This week, the National Oceanic and Atmospheric Administration’s (NOAA) National Centers for Coastal and Ocean Science (NCCOS) awarded $10.4 million to 10 coastal science research projects across the U.S. that focus on harmful algal blooms (HABs), hypoxia, and sea level rise. Among the recipients, a team of researchers, co-led by Dr. Mark Rowe at the University of Michigan’s Cooperative Institute for Limnology and Ecosystems Research (CILER) and Dr. Craig Stow of NOAA’s Great Lakes Environmental Research Laboratory (GLERL), received a $1.5 million grant through the NCCOS Coastal Hypoxia Research Program (CHRP) to develop a forecasting system to predict the location and movement of oxygen-depleted, or “hypoxic,” water in Lake Erie.

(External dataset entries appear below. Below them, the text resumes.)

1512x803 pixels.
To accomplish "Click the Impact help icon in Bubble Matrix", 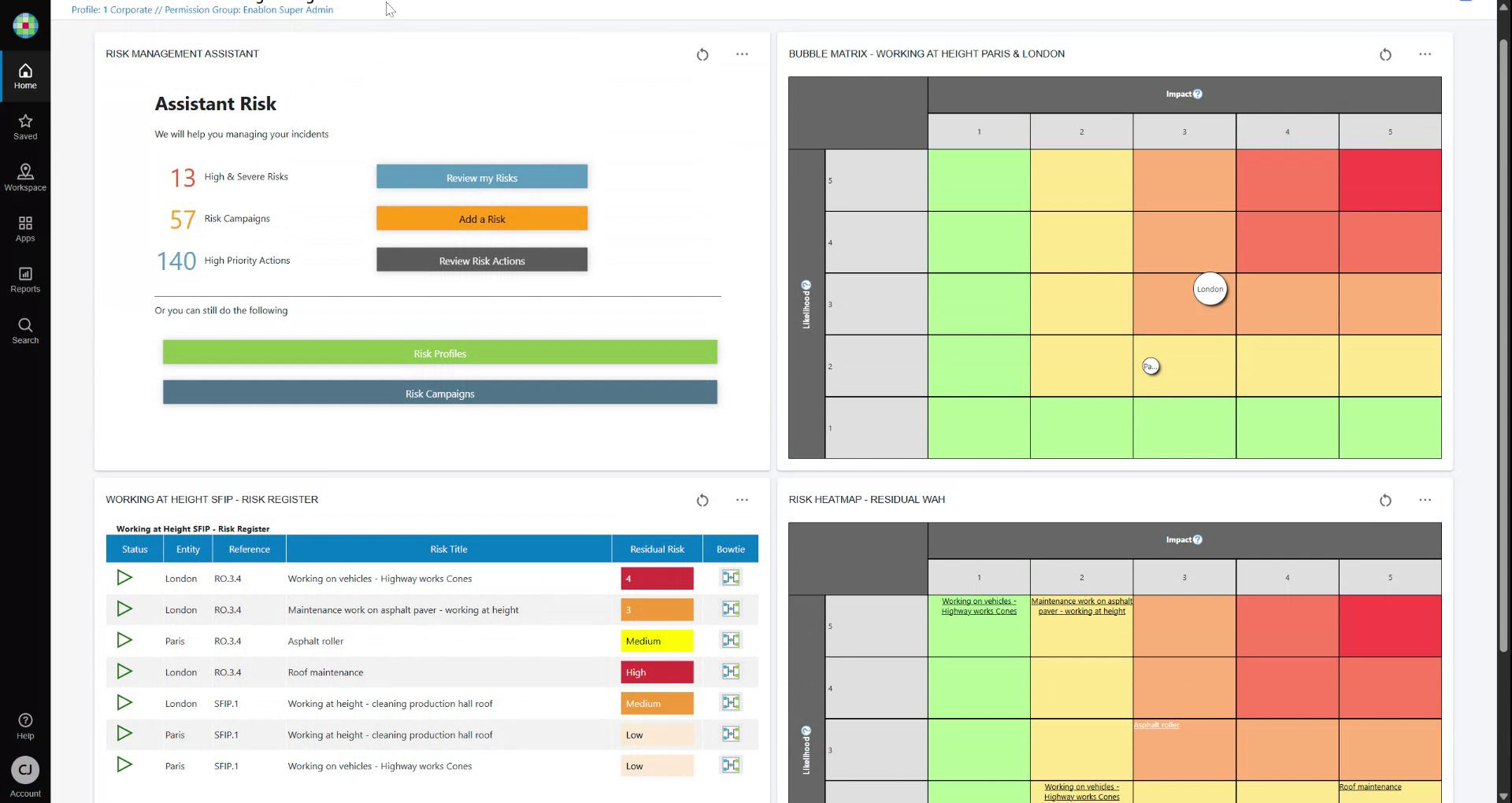I will point(1198,94).
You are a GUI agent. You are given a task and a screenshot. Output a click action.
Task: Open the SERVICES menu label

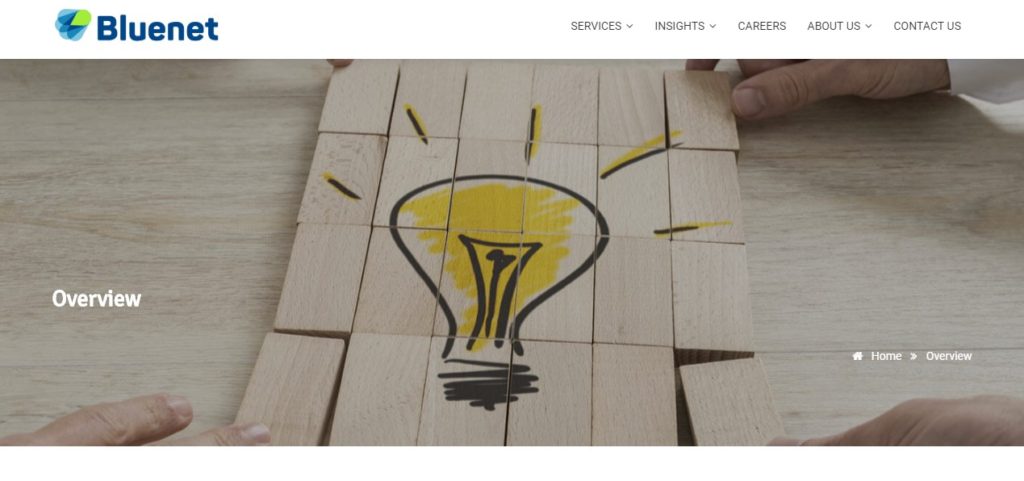pyautogui.click(x=596, y=26)
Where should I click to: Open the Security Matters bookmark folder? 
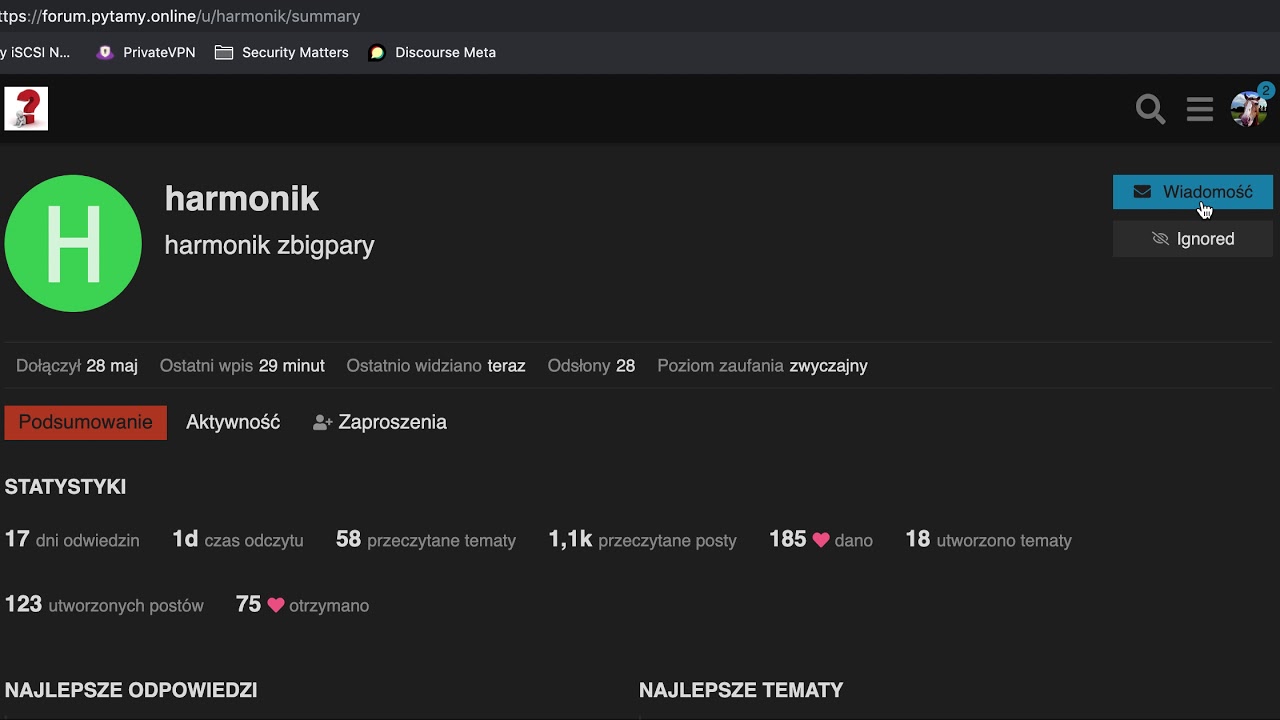coord(282,52)
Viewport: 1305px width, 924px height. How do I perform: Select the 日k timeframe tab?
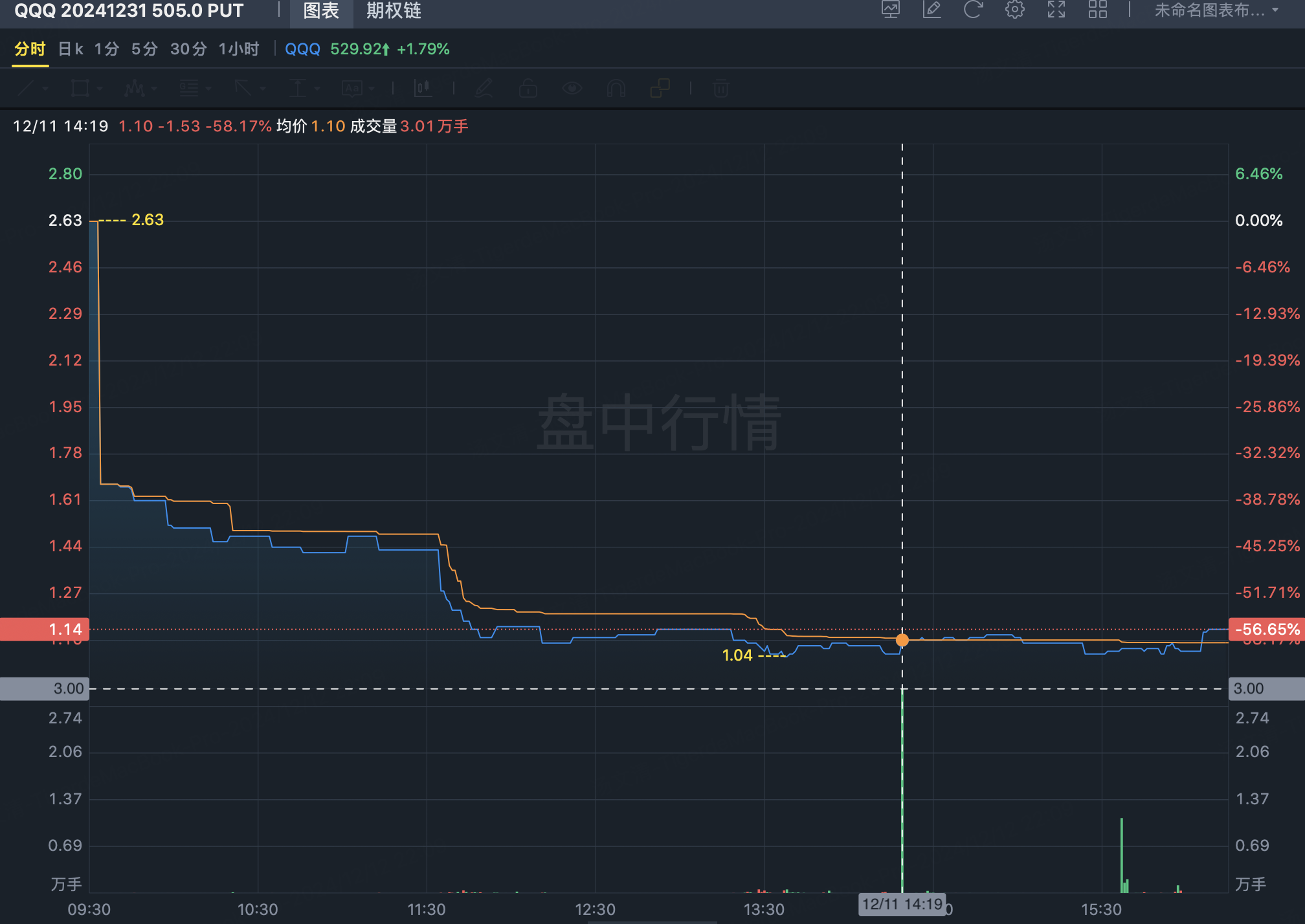point(71,49)
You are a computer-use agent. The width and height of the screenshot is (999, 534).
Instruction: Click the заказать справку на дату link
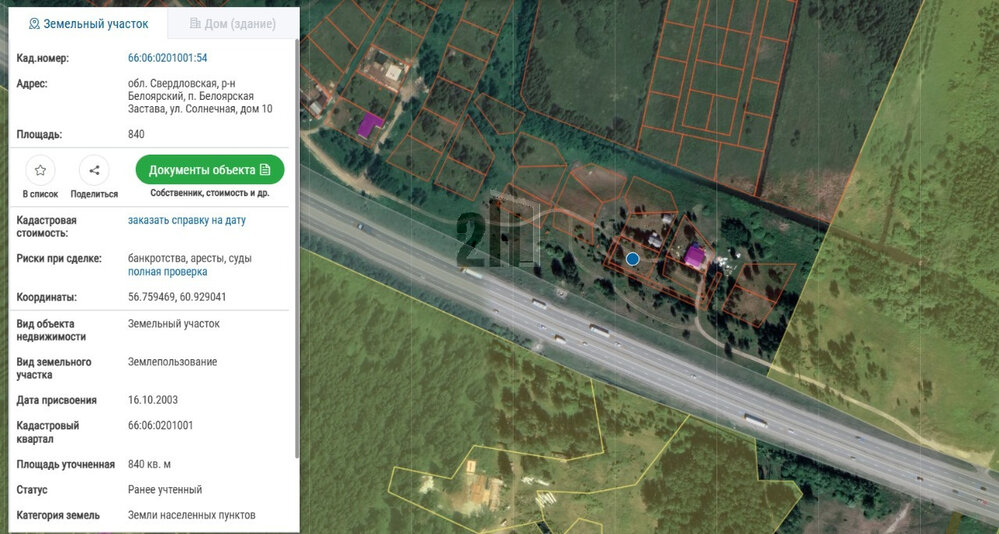click(x=186, y=220)
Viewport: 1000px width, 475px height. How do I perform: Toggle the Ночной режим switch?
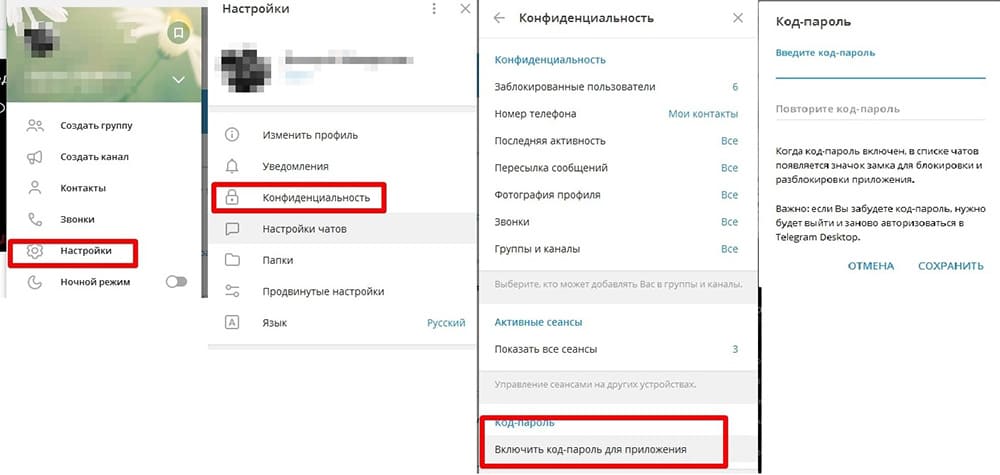pyautogui.click(x=176, y=282)
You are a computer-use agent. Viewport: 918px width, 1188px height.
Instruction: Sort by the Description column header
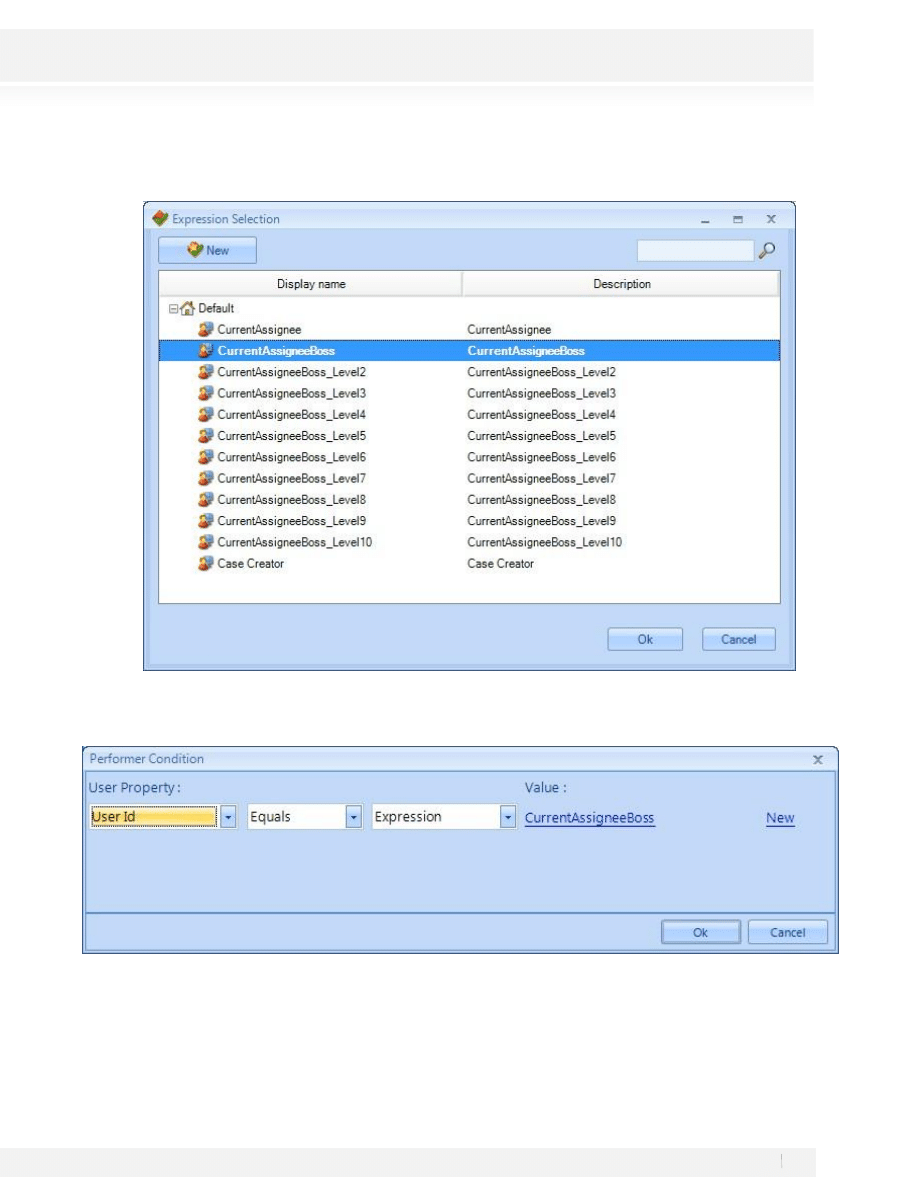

Episodes of low dissolved oxygen are common during the summer in the bottom water of the central basin of Lake Erie, a source of drinking water for millions of people in northwest Ohio. In order to avoid taste, odor, and discoloration problems, drinking water treatment processes require adjustment when hypoxic water enters treatment plants. The dissolved oxygen forecast model for Lake Erie will give advanced warning of events that are likely to cause changes in water quality at public water system intakes, providing time for drinking water managers to make appropriate preparations. Underwater sensor deployments will support the model by monitoring oxygen conditions, and will provide an unprecedented view of the complex lake dynamics that control the development and movement of hypoxic lake bottom water.
The 5-year project is in collaboration with the City of Cleveland Division of Water, Purdue University, and U. S. Geological Survey, with guidance from a management advisory group including representatives from Ohio public water systems, Ohio EPA, Great Lakes Observing System (GLOS), and NOAA.